GIVEN DATA below:

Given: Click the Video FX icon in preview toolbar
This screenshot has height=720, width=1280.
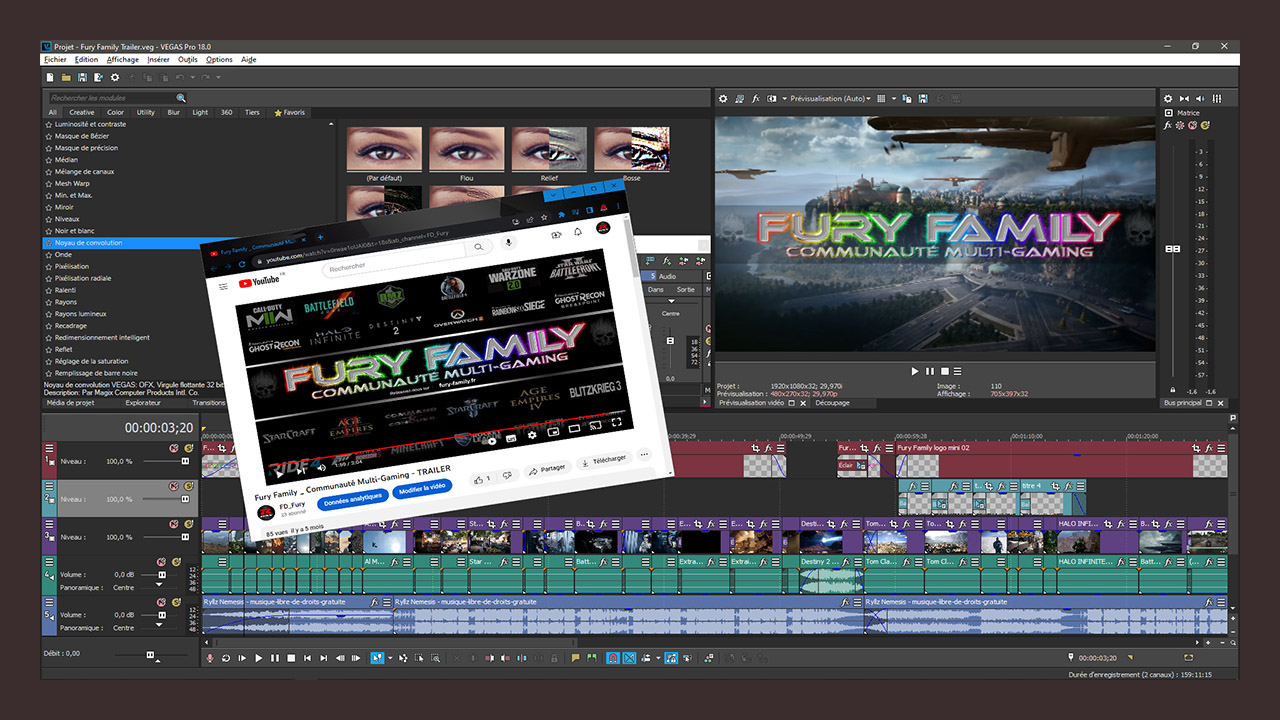Looking at the screenshot, I should [x=756, y=99].
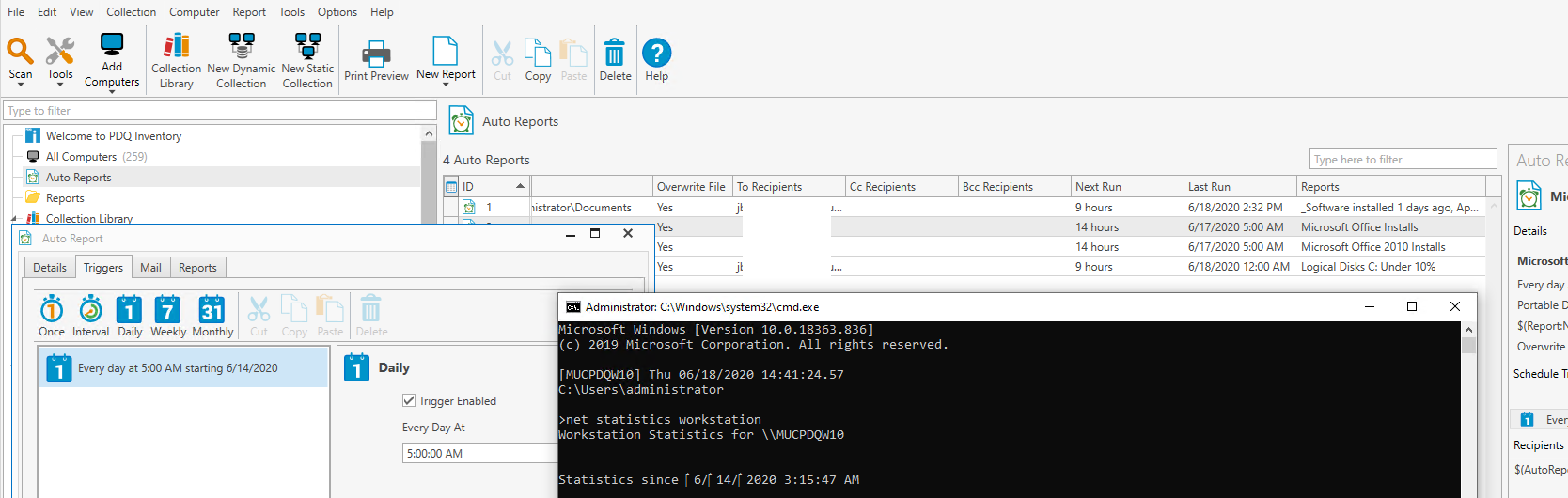The height and width of the screenshot is (498, 1568).
Task: Uncheck the Trigger Enabled checkbox
Action: (x=409, y=400)
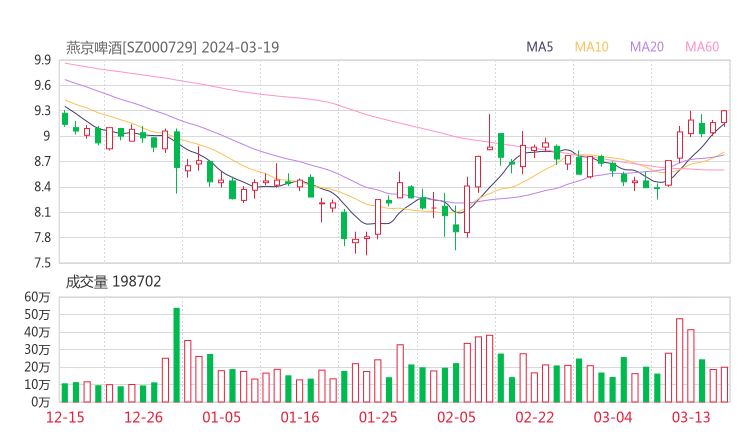Select the 01-25 date label
This screenshot has height=440, width=740.
click(x=378, y=417)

End of GIVEN DATA.

Return each entry exactly as given. Leave the images out.

Given: Click the Video FX icon in preview toolbar
This screenshot has height=720, width=1280.
Looking at the screenshot, I should [x=756, y=99].
The height and width of the screenshot is (498, 1568).
Task: Uncheck the Trigger Enabled checkbox
Action: (x=409, y=400)
Select the 01-25 date label
This screenshot has height=440, width=740.
click(x=378, y=417)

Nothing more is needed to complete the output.